A few days ago I wrote about Hollaback! (and its leader Emily May), the non-profit organization the mission of which is to end street harassment by empowering the targets. They recently hit the news in connection with a sofware application, namely a smartphone app called ‘Not Your Baby‘. This is a free app that is hoped to initiate dialogue around sexual harassment before they happen, but also during and after they happen. This unusual app was developed by Metrac, the Metropolitan Action Committee on Violence Against Women and Children, which prevents violence against diverse women and youth. Hollaback! was their partner a few years ago when they worked together on an online survey on responses to sexual harassment.
The app came out in September this year and got quite some media coverage. This is a screenshot from the app and there is more here in a Huffington Post article:
To be able to give an opinion I downloaded this app, but to be honest, I have doubts about whether it can work. You can type in where and from whom you are experiencing harassing behavior and a tailored advice pops up (along with a “random fact”) that suits the users needs, which derives from the above mentioned survey (200 people), but as the app grows, potentially more. However, to me it is unrealistic that in the actual moment I can just get my phone out and say/do something smart when I’m lost for words or simly, I’m too scared/bitten/hurt/embarrassed.
Nevertheless, I think such an app (or rather, incentive) can be useful for sharing information on what legal actions can be taken if harassment happens at the workplace, or what qualifies as harassment, or simly exchanging experiences and letting others know that they are not alone.

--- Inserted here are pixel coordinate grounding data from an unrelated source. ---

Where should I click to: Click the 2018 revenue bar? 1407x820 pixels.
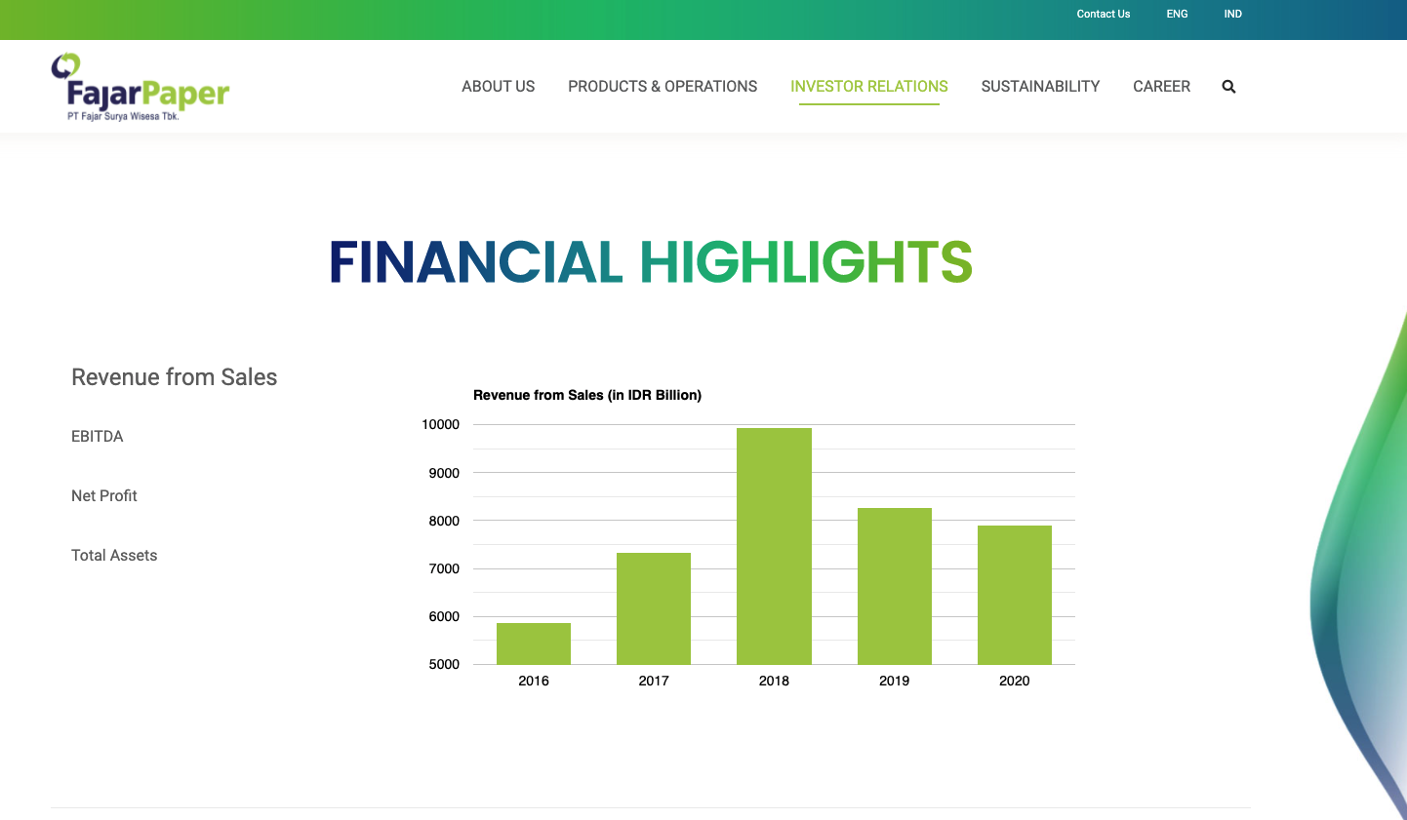tap(774, 546)
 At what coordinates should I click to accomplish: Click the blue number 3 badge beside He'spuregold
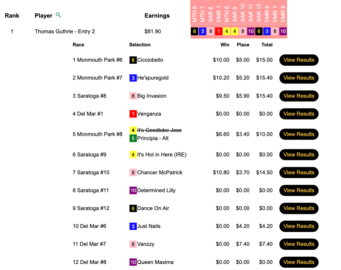pos(133,78)
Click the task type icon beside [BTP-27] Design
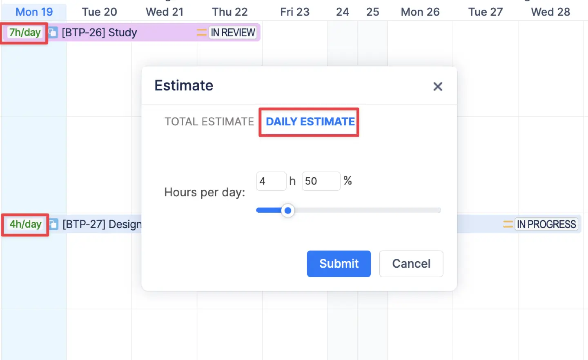Image resolution: width=588 pixels, height=360 pixels. [53, 224]
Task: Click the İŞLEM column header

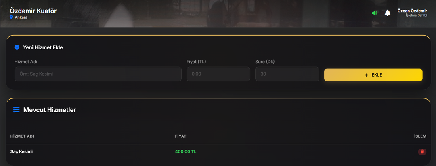Action: [x=420, y=136]
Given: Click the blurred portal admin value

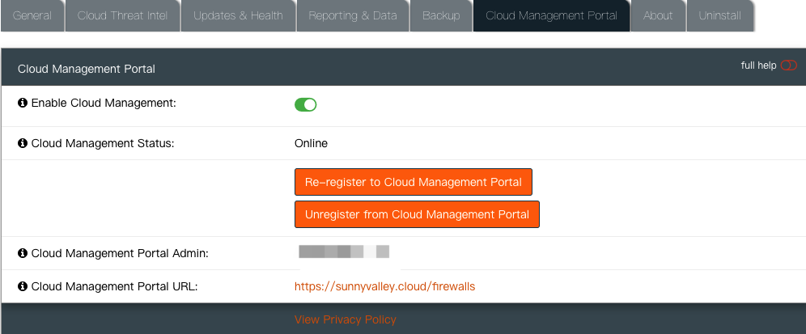Looking at the screenshot, I should 344,252.
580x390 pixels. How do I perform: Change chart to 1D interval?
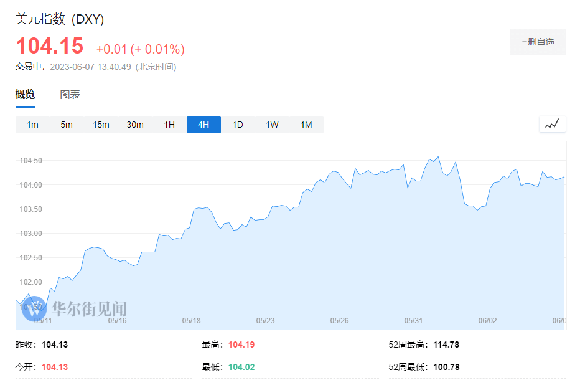pyautogui.click(x=238, y=125)
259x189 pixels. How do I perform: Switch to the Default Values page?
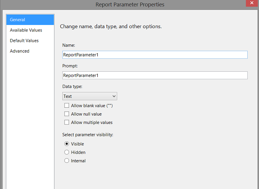click(24, 41)
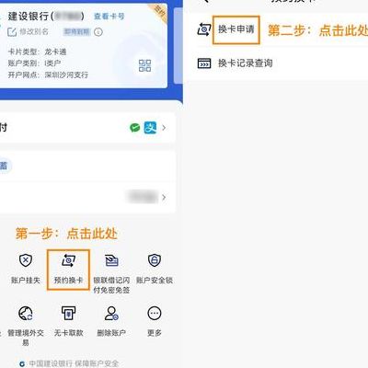Tap the 账户挂失 shield icon
368x368 pixels.
[x=26, y=260]
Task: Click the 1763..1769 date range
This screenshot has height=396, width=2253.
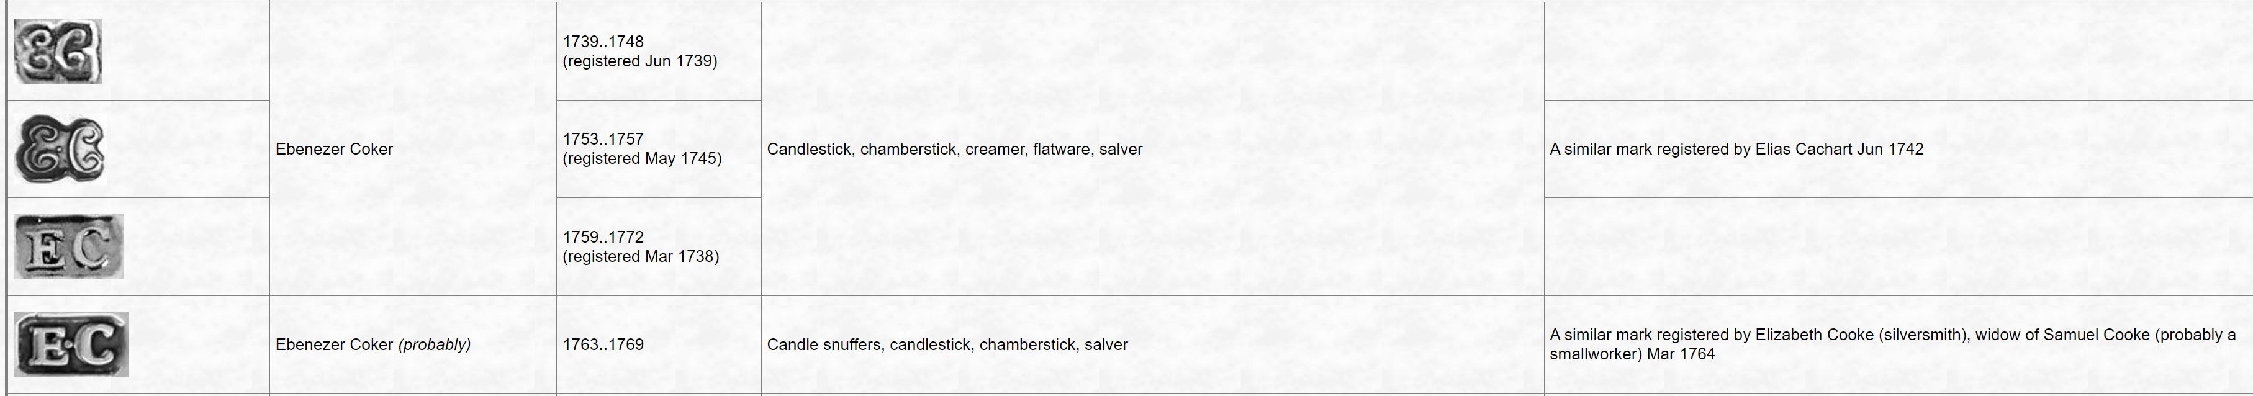Action: click(603, 344)
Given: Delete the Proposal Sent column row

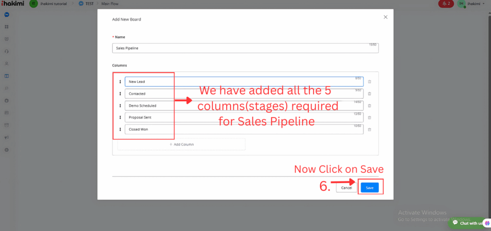Looking at the screenshot, I should pos(369,118).
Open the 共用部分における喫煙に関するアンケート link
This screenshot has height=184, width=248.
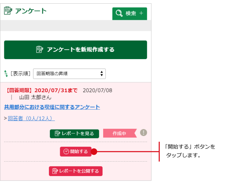[52, 107]
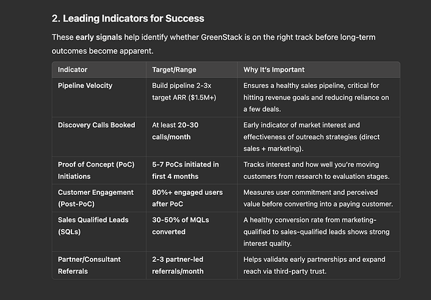Image resolution: width=431 pixels, height=300 pixels.
Task: Click the 'Build pipeline 2-3x target ARR' cell
Action: [x=184, y=92]
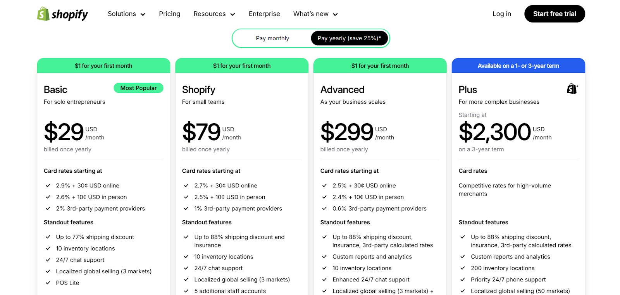Image resolution: width=620 pixels, height=295 pixels.
Task: Click the checkmark next to Priority 24/7 phone support
Action: point(463,280)
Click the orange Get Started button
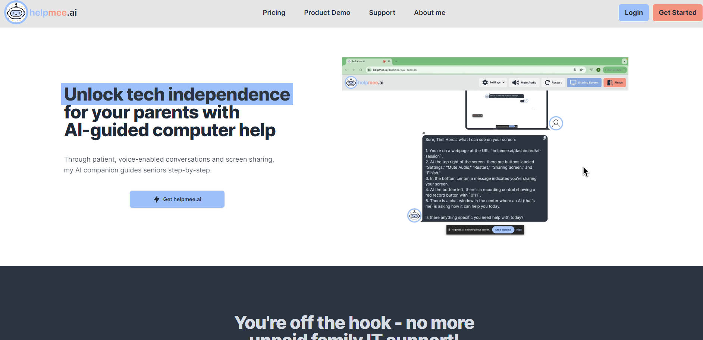Screen dimensions: 703x340 pos(677,13)
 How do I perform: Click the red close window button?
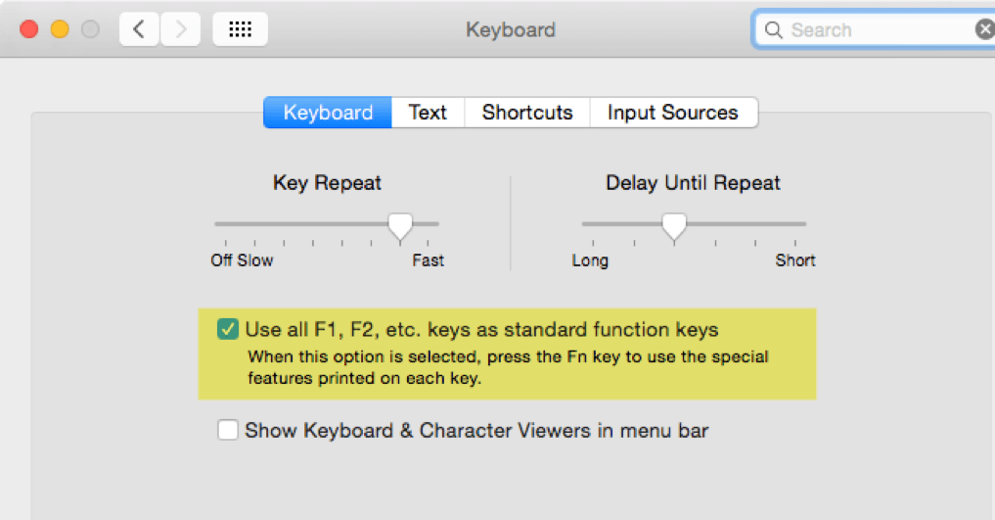pyautogui.click(x=28, y=29)
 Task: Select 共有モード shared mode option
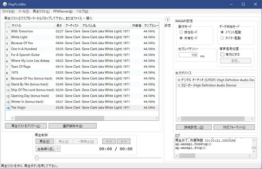coord(181,38)
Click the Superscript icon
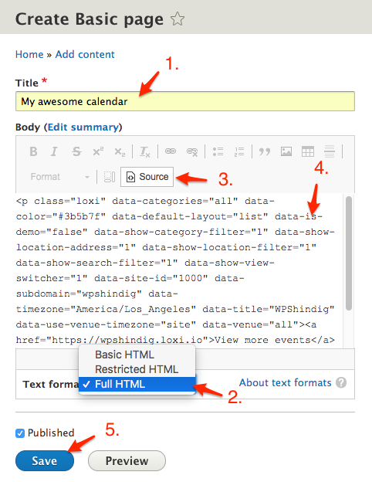 pyautogui.click(x=98, y=151)
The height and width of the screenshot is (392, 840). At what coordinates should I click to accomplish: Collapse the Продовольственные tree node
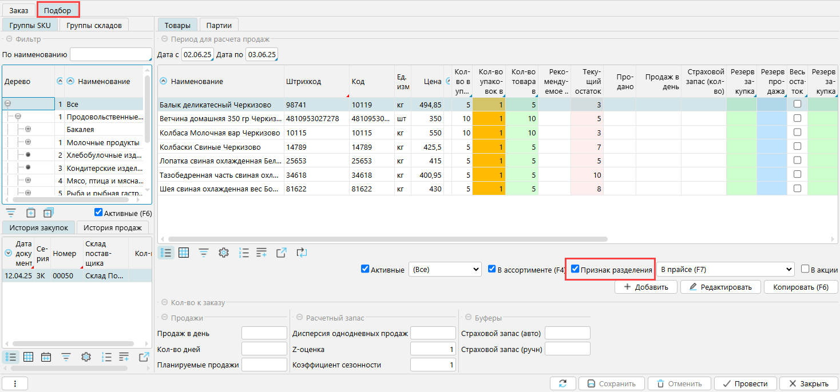pos(18,117)
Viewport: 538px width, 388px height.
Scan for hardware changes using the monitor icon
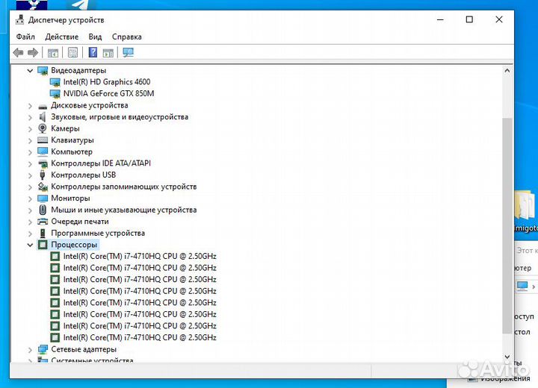[x=128, y=52]
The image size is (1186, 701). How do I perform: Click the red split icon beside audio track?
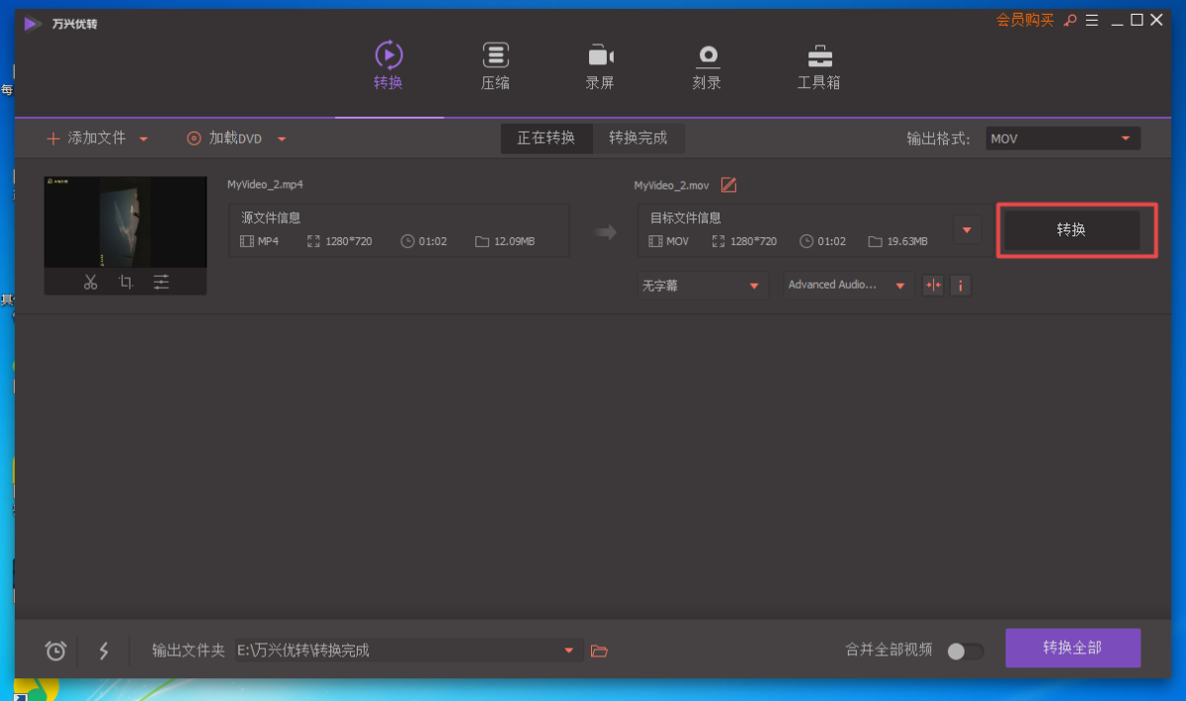click(932, 285)
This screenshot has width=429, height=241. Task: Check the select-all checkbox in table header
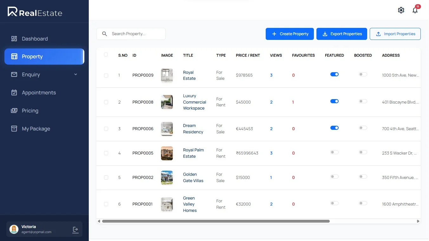tap(106, 55)
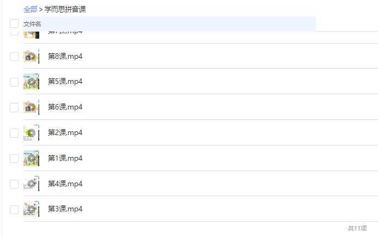Open the file named 第8课.mp4
Image resolution: width=378 pixels, height=237 pixels.
(65, 56)
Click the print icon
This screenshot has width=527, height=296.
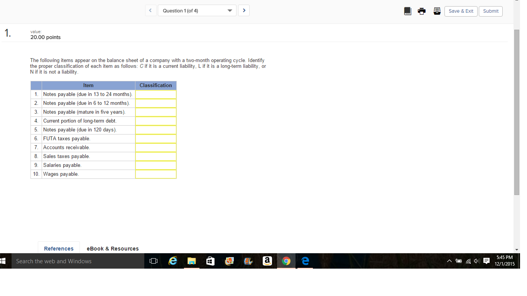tap(422, 11)
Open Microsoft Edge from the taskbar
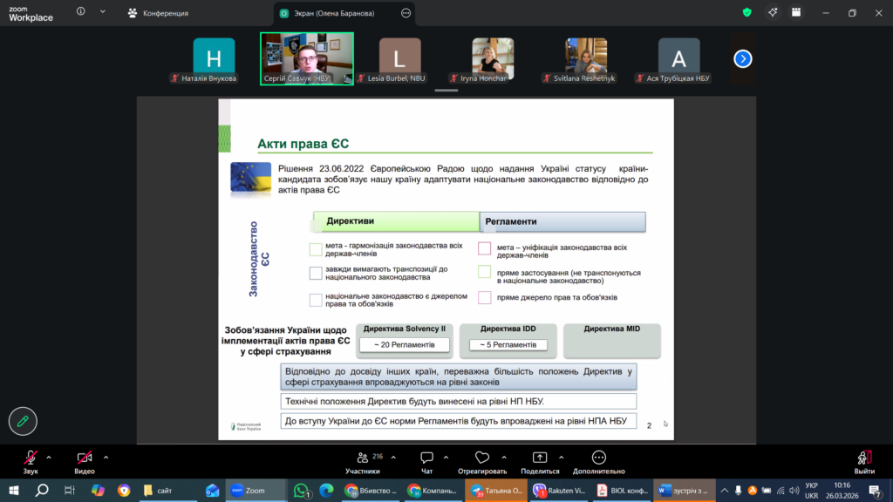 pyautogui.click(x=326, y=491)
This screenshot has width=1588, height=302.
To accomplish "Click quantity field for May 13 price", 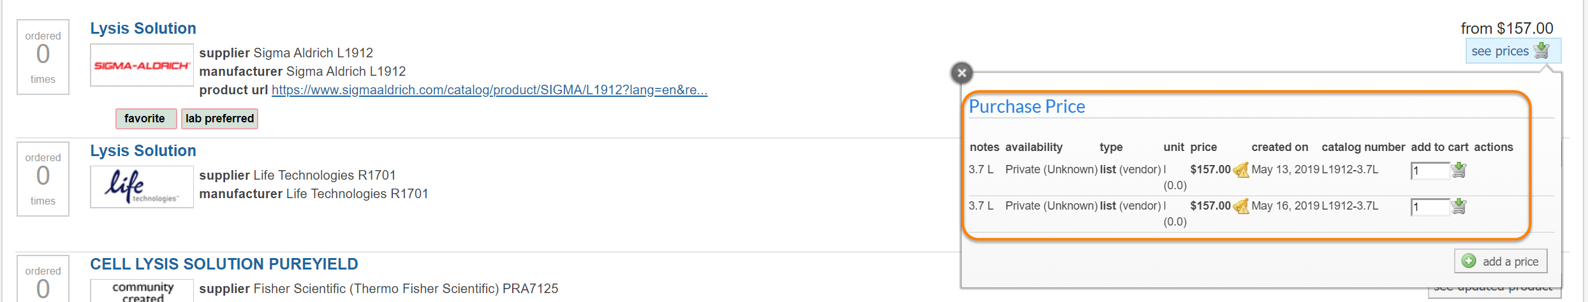I will 1429,171.
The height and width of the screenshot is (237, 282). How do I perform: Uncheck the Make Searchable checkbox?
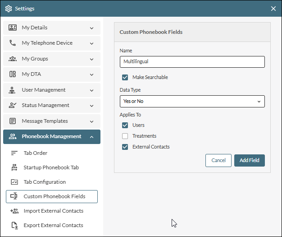[x=125, y=77]
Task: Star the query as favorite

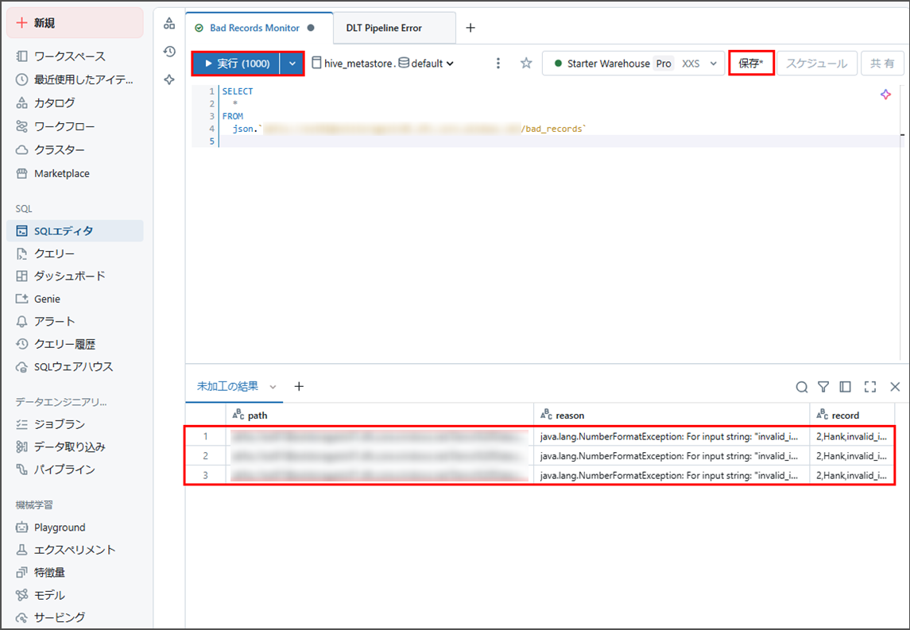Action: click(x=526, y=64)
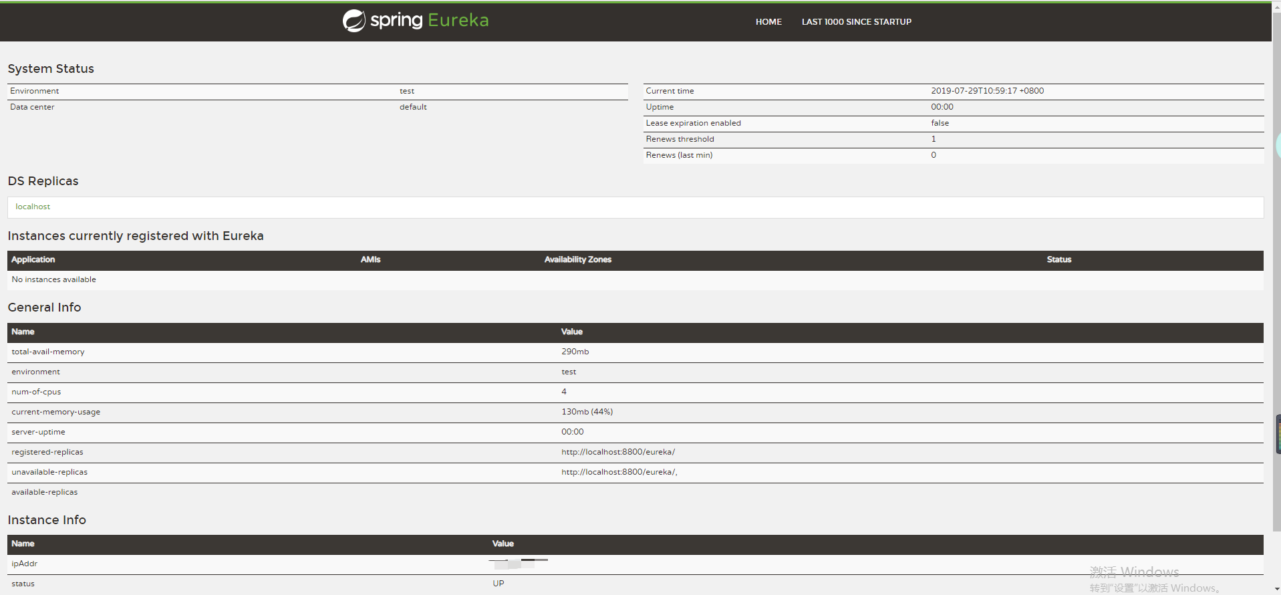Image resolution: width=1281 pixels, height=595 pixels.
Task: Click the registered-replicas URL value
Action: (x=617, y=452)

As this is my 4th or 5th post about street harassment, I need to say that I am very happy that I finally found a quote that touches upon a crucial thing when discussing this topic with others - Laura Bates, founder of the Everyday Sexism project, said: ”Many people tend to think of it as not particularly serious, with victims being told they are ‘overreacting’ or should ‘take it as a compliment’.” This, sadly, many times comes from our friends, parents, etc. Harassment is not a compliment. Anything that makes someone scared or uncomfortable, cannot be a compliment.